Ciriani: “Ferma condanna assalto a treno, violenti non rappresentano Friuli”

 “L’assalto al treno e la violenza inaudita di un gruppo di facinorosi è inaccettabile. Una pagina vergognosa. Queste persone, che si professano tifosi dell’Udinese, infangano il nome del Friuli, non rappresentano la nostra terra e offendono i veri sostenitori della squadra. Sono certo che i responsabili di un atto tanto deprecabile saranno giudicati con la massima severità, perché quanto accaduto va condannato con fermezza e determinazione. Un ringraziamento sincero va alle nostre Forze dell’Ordine intervenute con prontezza per risolvere la situazione e la mia sentita vicinanza agli agenti rimasti feriti mentre svolgevano il loro lavoro”. Lo dichiara Luca Ciriani, ministro per i Rapporti con il Parlamento.

La nota dell’Udinese: “Contrari a ogni forma di violenza” 

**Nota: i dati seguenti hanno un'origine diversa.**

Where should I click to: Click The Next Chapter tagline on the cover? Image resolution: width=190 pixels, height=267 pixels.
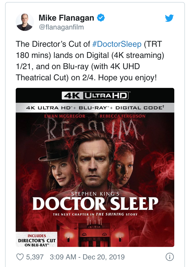[95, 214]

“Come club e profondi sostenitori dei valori sani dello sport siamo profondamente amareggiati per quanto accaduto ieri. I veri sostenitori dell’Udinese Calcio da sempre sono corretti e condividono i nostri valori, chi infanga lo sport con la violenza non è un tifoso”. Con queste parole in una nota ufficiale, l’Udinese ribadisce il proprio impegno contro ogni forma di violenza dopo i gravi fatti di ieri e l’assalto a un treno pieno di tifosi del Venezia di ritorno da Monza. L’Udinese Calcio “esprime forte vicinanza ai feriti e alle persone che si sono trovate coinvolte loro malgrado, e rivolge il proprio ringraziamento alla Forze dell’Ordine e agli operatori sanitari intervenuti”. La società “ribadisce il proprio impegno contro ogni forma di violenza e confida nell’opera delle Autorità, cui garantisce massima collaborazione, affinché vengano identificati tutti i responsabili di simili e inaccettabili episodi”.